#### What the exercise asks
Output every line of the rows below as a Markdown table with the columns No. and Line, skipping blank lines. Leave the pictures out.

Click-target data:
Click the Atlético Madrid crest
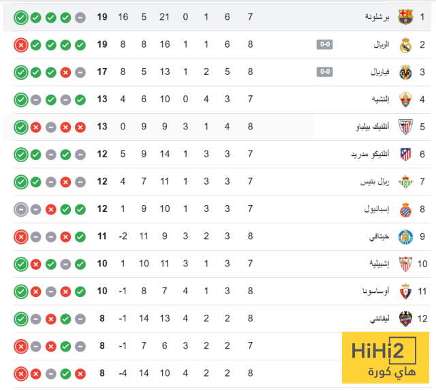The width and height of the screenshot is (436, 391). pyautogui.click(x=405, y=155)
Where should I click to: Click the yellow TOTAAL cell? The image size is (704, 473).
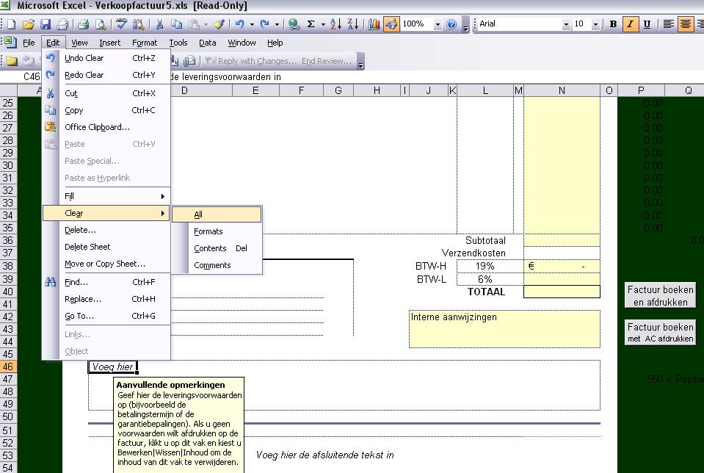coord(562,292)
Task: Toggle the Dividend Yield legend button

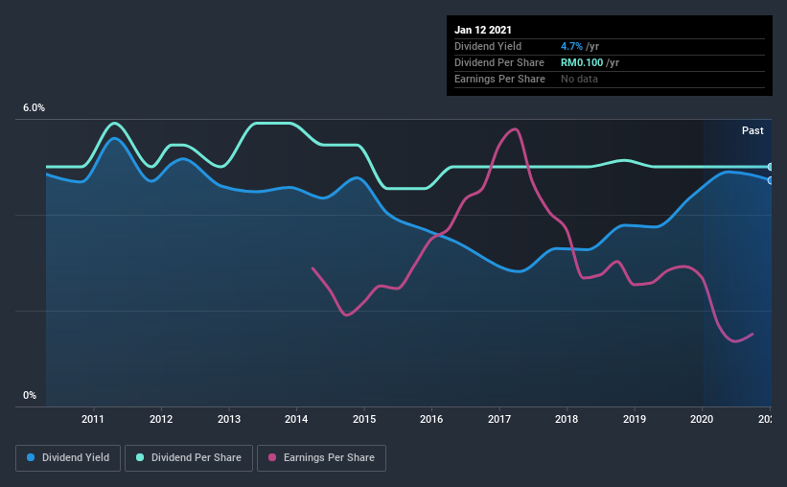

#### Written reply
| No. | Line |
|---|---|
| 1 | Click the Atlético Madrid crest |
| 2 | The width and height of the screenshot is (436, 391). pyautogui.click(x=405, y=155) |
| 3 | Where should I click to: Click the yellow TOTAAL cell? The image size is (704, 473). |
| 4 | coord(562,292) |
| 5 | Task: Toggle the Dividend Yield legend button |